# [Exercise instructions]
From the listing below, extract every line in which the word "will" appears.

# [Records to use]
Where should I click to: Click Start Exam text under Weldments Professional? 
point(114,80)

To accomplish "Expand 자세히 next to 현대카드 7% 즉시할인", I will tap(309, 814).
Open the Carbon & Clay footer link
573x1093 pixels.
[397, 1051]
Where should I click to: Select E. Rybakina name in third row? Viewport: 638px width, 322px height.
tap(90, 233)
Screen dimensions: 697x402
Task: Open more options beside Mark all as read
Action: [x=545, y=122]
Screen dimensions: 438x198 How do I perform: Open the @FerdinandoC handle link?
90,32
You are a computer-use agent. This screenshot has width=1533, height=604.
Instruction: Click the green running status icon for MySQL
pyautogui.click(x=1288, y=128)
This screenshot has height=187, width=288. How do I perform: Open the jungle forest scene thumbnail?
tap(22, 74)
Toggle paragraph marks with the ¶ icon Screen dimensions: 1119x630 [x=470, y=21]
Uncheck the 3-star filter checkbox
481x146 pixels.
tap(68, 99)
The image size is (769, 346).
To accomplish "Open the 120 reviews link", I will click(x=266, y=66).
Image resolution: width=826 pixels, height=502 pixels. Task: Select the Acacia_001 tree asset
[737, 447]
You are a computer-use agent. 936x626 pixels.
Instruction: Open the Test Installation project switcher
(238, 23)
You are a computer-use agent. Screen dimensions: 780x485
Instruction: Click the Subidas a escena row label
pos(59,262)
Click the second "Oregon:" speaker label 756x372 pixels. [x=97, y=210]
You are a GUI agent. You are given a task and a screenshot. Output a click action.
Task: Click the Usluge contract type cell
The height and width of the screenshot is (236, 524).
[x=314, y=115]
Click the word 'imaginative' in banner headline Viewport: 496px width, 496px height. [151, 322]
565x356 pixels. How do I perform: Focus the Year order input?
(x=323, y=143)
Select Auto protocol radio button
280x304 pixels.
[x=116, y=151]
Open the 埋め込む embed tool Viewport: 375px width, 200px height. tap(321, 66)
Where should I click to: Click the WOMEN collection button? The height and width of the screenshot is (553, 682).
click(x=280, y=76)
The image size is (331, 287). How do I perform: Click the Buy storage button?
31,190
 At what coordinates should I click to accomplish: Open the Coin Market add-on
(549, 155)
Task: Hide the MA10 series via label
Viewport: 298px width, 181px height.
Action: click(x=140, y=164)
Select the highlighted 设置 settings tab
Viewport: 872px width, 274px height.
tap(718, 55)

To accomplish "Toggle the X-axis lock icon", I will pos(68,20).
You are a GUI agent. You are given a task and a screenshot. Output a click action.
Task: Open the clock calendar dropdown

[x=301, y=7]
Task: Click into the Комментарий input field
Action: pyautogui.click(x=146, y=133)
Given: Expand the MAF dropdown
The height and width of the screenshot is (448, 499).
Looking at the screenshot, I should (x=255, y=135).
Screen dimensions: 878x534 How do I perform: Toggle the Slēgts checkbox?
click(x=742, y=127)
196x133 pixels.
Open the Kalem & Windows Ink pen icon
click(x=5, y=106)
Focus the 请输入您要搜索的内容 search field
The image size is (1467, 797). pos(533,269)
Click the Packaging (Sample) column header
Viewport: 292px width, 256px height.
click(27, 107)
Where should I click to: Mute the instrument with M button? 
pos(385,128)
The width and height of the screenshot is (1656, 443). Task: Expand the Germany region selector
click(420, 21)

# [Answer space]
To accomplish "Expand 자세히 next to 현대카드 7% 즉시할인", I will tap(309, 814).
To accomplish "Open the 120 reviews link", I will click(x=266, y=66).
To accomplish "Toggle the X-axis lock icon", I will pos(68,20).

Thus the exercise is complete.